Support during the testing process is not only important but can be very comforting. You are entitled and encouraged to bring along a family member or a friend to both your counseling sessions and your results appointment – and it is highly advised that you do so. Some people, when they decide to get tested, are hesitant to tell their family/friends, and decide to face the process alone. People’s reasons for not telling their family about such a huge life decision are usually because they do not want to put their loved ones through any extra stress, worry or pain – people want to protect their family. It is an understandable reason for keeping the process quiet; after all, many people testing have families that are already dealing with Huntington’s disease and people often feel like they are burdening their family by adding the testing process to the list of things to cope with. But it is unlikely to help you in the long run to keep this to yourself. As has been highlighted, testing is an incredibly emotional journey – you will need support during this process. Do not face it alone if there is no reason to – this is hopefully a time for the family to all get behind the person testing and support each other.

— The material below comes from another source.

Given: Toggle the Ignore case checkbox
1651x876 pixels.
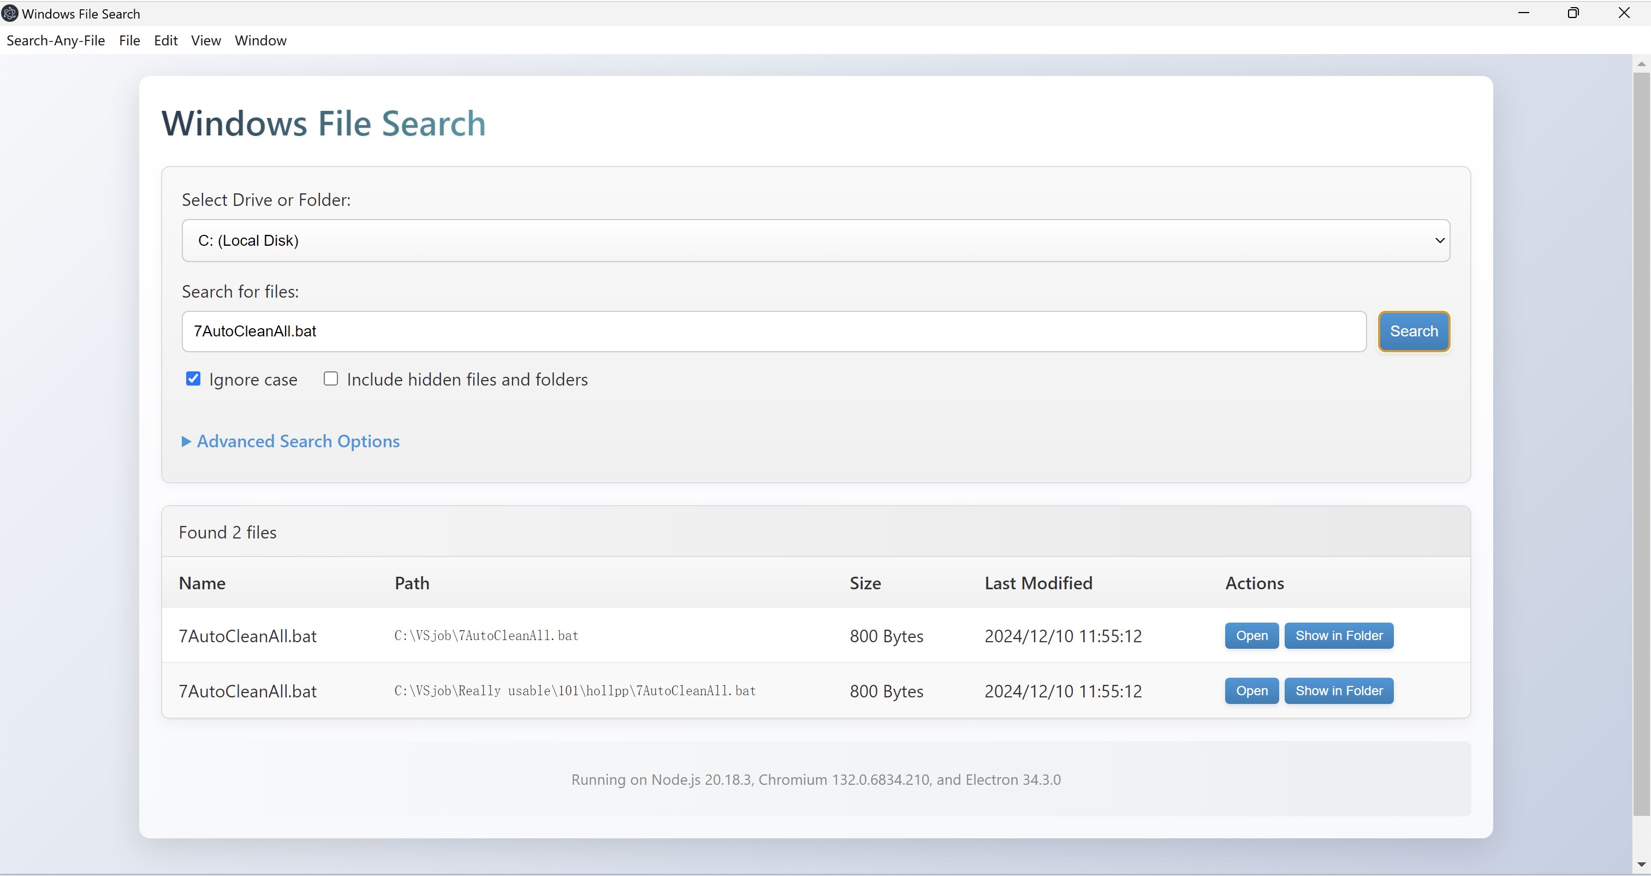Looking at the screenshot, I should point(193,378).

For people testing who have siblings either at-risk, already tested or symptomatic, testing can be an even tougher experience. Imagine testing negative if one of your siblings had already tested positive – how do you tell them your news? This is often called ‘sibling guilt’ and it can be uncomfortable and difficult to handle.

Support is the key, whatever the results as siblings you should use this as an opportunity to become closer and even more supportive. Talk about the worries you have with your siblings, express your concerns about how the family will react to your results before you get them – be prepared as a family.

However, you shouldn’t feel that you need your family’s permission or support to get tested – remember, it is your choice. There are other sources of support for you that you can reach through your national Huntington’s society of Canada or your genetic counselor.